The first hybrid materials were the paints made from inorganic and organic components that were used thousands of years ago. Rubber is an example of the use of inorganic materials as fillers for organic polymers. The sol–gel process developed in the 1930s was one of the major driving forces what has become the broad field of inorganic–organic hybrid materials.

Hybrid materials can be classified based on the possible interactions connecting the inorganic and organic species. Class I hybrid materials are those that show weak interactions between the two phases, such as van der Waals, hydrogen bonding or weak electrostatic interactions. Class II hybrid materials are those that show strong chemical interactions between the components such as covalent bonds.

Structural properties can also be used to distinguish between various hybrid materials. An organic moiety containing a functional group that allows the attachment to an inorganic network, e.g. a trialkoxysilane group, can act as a network modifier because in the final structure the inorganic network is only modified by the organic group.

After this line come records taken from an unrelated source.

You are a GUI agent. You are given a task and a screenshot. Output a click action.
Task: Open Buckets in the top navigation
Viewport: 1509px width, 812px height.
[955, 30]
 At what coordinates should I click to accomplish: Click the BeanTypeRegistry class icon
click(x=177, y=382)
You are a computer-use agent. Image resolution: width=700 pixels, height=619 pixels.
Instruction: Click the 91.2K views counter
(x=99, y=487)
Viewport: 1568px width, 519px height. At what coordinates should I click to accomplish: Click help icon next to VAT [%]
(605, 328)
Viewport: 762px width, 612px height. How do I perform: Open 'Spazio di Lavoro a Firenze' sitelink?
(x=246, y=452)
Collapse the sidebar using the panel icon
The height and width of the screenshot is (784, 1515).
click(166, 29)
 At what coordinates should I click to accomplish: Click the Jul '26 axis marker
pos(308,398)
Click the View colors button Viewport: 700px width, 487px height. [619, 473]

Phenyltrialkoxysilanes are an example for such compounds; they modify the silica network in the sol–gel process via the reaction of the trialkoxysilane group without supplying additional functional groups intended to undergo further chemical reactions to the material formed. If a reactive functional group is incorporated the system is called a network functionalizer. The situation is different if two or three of such anchor groups modify an organic segment; this leads to materials in which the inorganic group is afterwards an integral part of the hybrid network. The latter type of system is known as network builder

Blends are formed if no strong chemical interactions exist between the inorganic and organic building blocks. One example for such a material is the combination of inorganic clusters or particles with organic polymers lacking a strong (e.g. covalent) interaction between the components. In this case a material is formed that consists for example of an organic polymer with entrapped discrete inorganic moieties in which, depending on the functionalities of the components, for example weak crosslinking occurs by the entrapped inorganic units through physical interactions or the inorganic components are entrapped in a crosslinked polymer matrix. If an inorganic and an organic network interpenetrate each other without strong chemical interactions, so called interpenetrating networks (IPNs) are formed, which is for example the case if a sol–gel material is formed in presence of an organic polymer or vice versa. Both materials described belong to class I hybrids. Class II hybrids are formed when the discrete inorganic building blocks, e.g. clusters, are covalently bonded to the organic polymers or inorganic and organic polymers are covalently connected with each other.

The term nanocomposite is used if the combination of organic and inorganic structural units yield a material with composite properties. That is to say that the original properties of the separate organic and inorganic components are still present in the composite and are unchanged by mixing these materials. However, if a new property emerges from the intimate mixture, then the material becomes a hybrid. A macroscopic example is the mule, which is more suited for hard work than either of its parents, the horse and the donkey. The size of the individual components and the nature of their interaction (covalent, electrostatic, etc.) do not enter into the definition of a hybrid material.

Two different approaches can be used for the formation of hybrid materials: Either well-defined preformed building blocks are applied that react with each other to form the final hybrid material in which the precursors still at least partially keep their original integrity or one or both structural units are formed from the precursors that are transformed into a new (network) structure. It is important that the interface between the inorganic and organic materials which has to be tailored to overcome serious problems in the preparation of hybrid materials. Different building blocks and approaches can be used for their preparation and these have to be adapted to bridge the differences of inorganic and organic materials.